No. du reg.: ADEM 2020/0065 No.: 2020/ 0203

CONSEIL SUPERIEUR DE LA SECURITE SOCIALE

Audience publique du vingt- deux octobre deux mille vingt

Composition:

Mme Marianne Harles, président de chambre à la Cour d’ appel, président

Mme Mylène Regenwetter , conseiller à la Cour d’appel, assesseur- magistrat

Mme Michèle Raus, conseiller à la Cour d ’appel, assesseur- magistrat

M. Christian Wester, agriculteur, Alzingen, assesseur- employeur

M. Jean-Claude Delleré, retraité, Lannen, assesseur- assuré

M. Francesco Spagnolo, secrétaire

ENTRE: A, établie et ayant son siège social à […], appelante, comparant par Maître Jean Kauffman , avocat à la Cour, demeurant à Luxembourg;

ET: l’Etat luxembourgeois, représenté par Monsieur le Ministre d ’Etat, dont les bureaux sont établis à Luxembourg, 2, place de Clairefontaine, intimé, comparant par Madame Laura Lorang, attaché à l’Agence pour le développement de l’emploi, demeurant à Luxembourg.

ADEM 2020/0065 -2-

Par requête déposée au secrétariat du Conseil supérieur de la sécurité sociale le 26 mars 2020, la société à responsabilité limitée A a relevé appel d’un jugement rendu par le Conseil arbitral de la sécurité sociale le 7 février 2020, dans la cause pendante entre elle et l ’Etat luxembourgeois, et dont le dispositif est conçu comme suit: Par ces motifs, Le Conseil arbitral de la sécurité sociale, statuant contradictoirement et en premier ressort, reçoit le recours en la forme, le déclare non fondé et en déboute.

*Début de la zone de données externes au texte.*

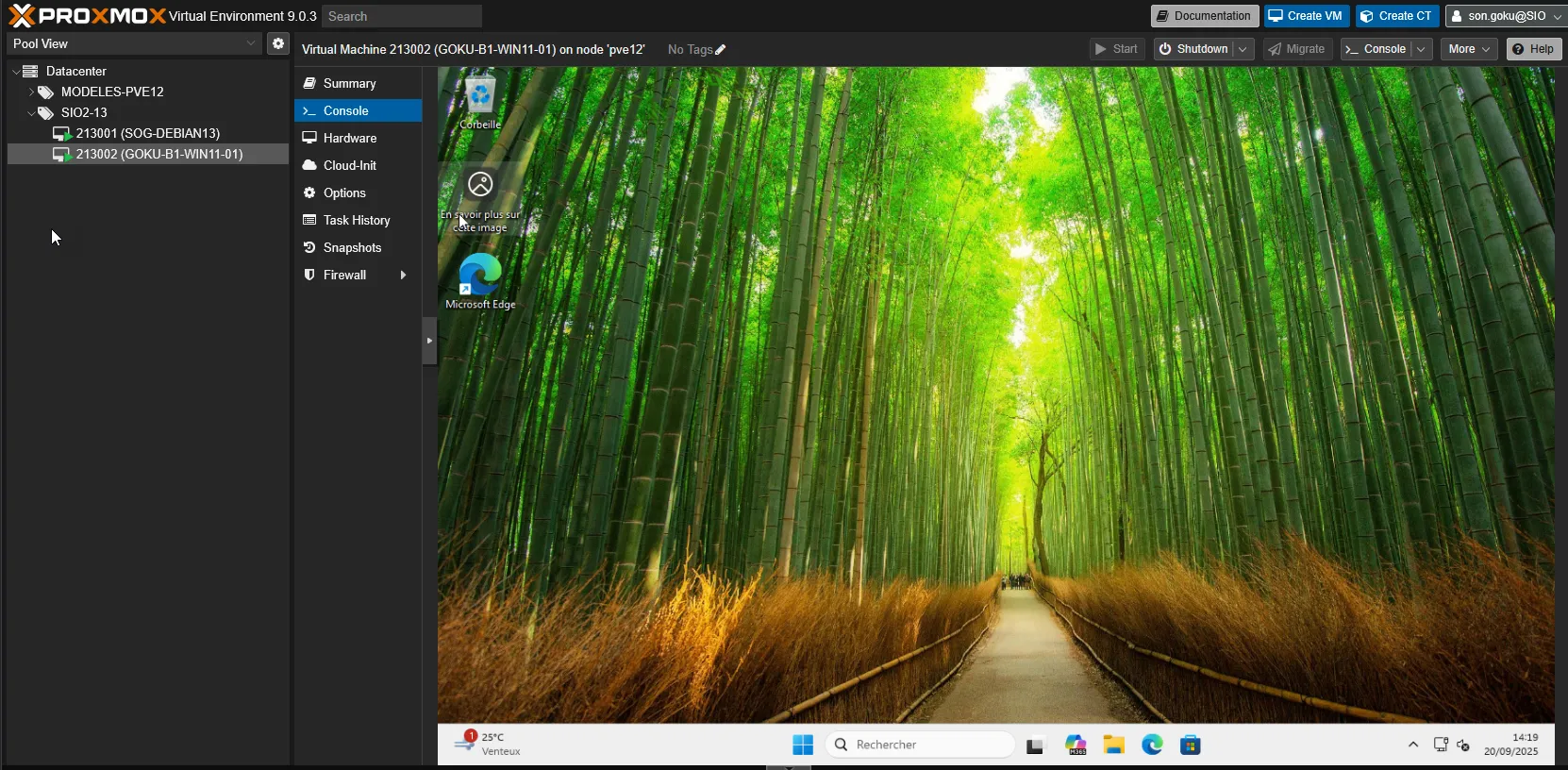Click the edit tags pencil icon
Image resolution: width=1568 pixels, height=770 pixels.
[x=721, y=50]
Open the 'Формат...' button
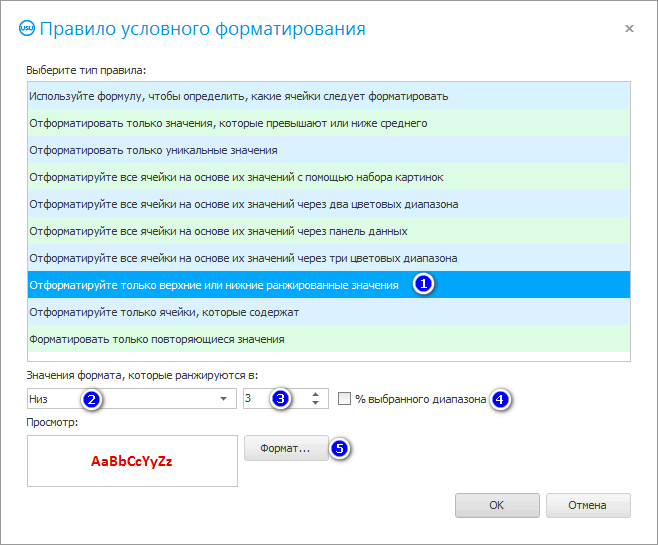This screenshot has height=545, width=658. click(286, 449)
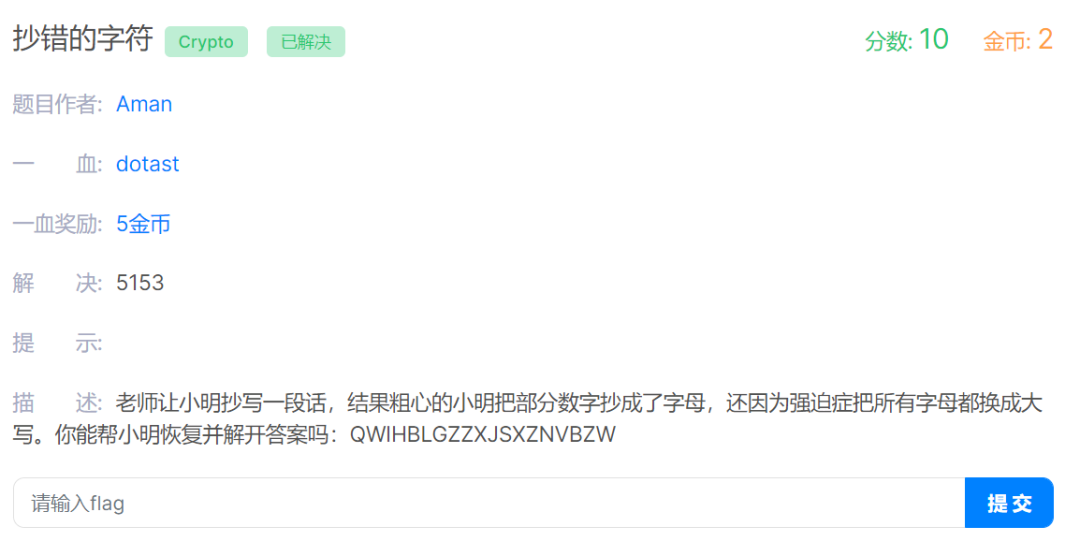The width and height of the screenshot is (1080, 556).
Task: Click the 一血奖励 label
Action: (57, 224)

Les parties furent convoquées pour l’audience publique du 24 septembre 2020, à laquelle le rapporteur désigné fit l’exposé de l’affaire.

Maître Jean Kauffman, pour l ’appelante, conclut à la réformation du jugement du Conseil arbitral du 7 février 2020.

Madame Laura Lorang, pour l ’intimé, conclut à la confirmation du jugement du Conseil arbitral du 7 février 2020.

Après prise en délibéré de l’affaire le Conseil supérieur rendit à l’audience publique de ce jour, à laquelle le prononcé avait été fixé, l’arrêt qui suit:

Suivant contrat de travail signé le 21 juillet 2016, la société A a embauché X pour une durée de 18 mois courant du 1 er août 2016 au 31 janvier 2018.

En date du 6 janvier 2017, la société A a demandé à se voir accorder l’aide à l’embauche de chômeurs âgés et de longue durée, prévue à l’article L. 541-4 du code du travail.

Par décision du même jour, l’aide a été accordée pour la durée du contrat de travail. La société A a été informée que l’aide, consistant dans le remboursement des cotisations sociales, sera payée sur base de déclarations trimestrielles à adresser à l’Agence pour le développement de l’emploi (ci -après « ADEM »).

En date du 3 août 2017, la société A a signé un contrat de travail à durée indéterminée avec X . Ce contrat précise qu’il « annule et remplace avec effet au 1.8.2017 le contrat de travail à durée déterminée … conclu en date du 21.7.2016 … ».

Par décision du directeur de l’ADEM du 27 février 2019, confirmée par décision de la Commission spéciale de réexamen (ci-après « CSR ») du 17 mai 2019, l’aide à l’embauche réclamée au moyen de déclarations trimestrielles adressées à l’ADEM a été refusée. Le refus est motivé par le fait que X aurait déjà travaillé pour la société A au courant des cinq dernières années précédant la relation de travail née du contrat du 3 août 2017. Par application de l’article L. 541-1 § (2) point 8 du code du travail, la société A ne saurait dès lors plus prétendre au paiement de l’aide.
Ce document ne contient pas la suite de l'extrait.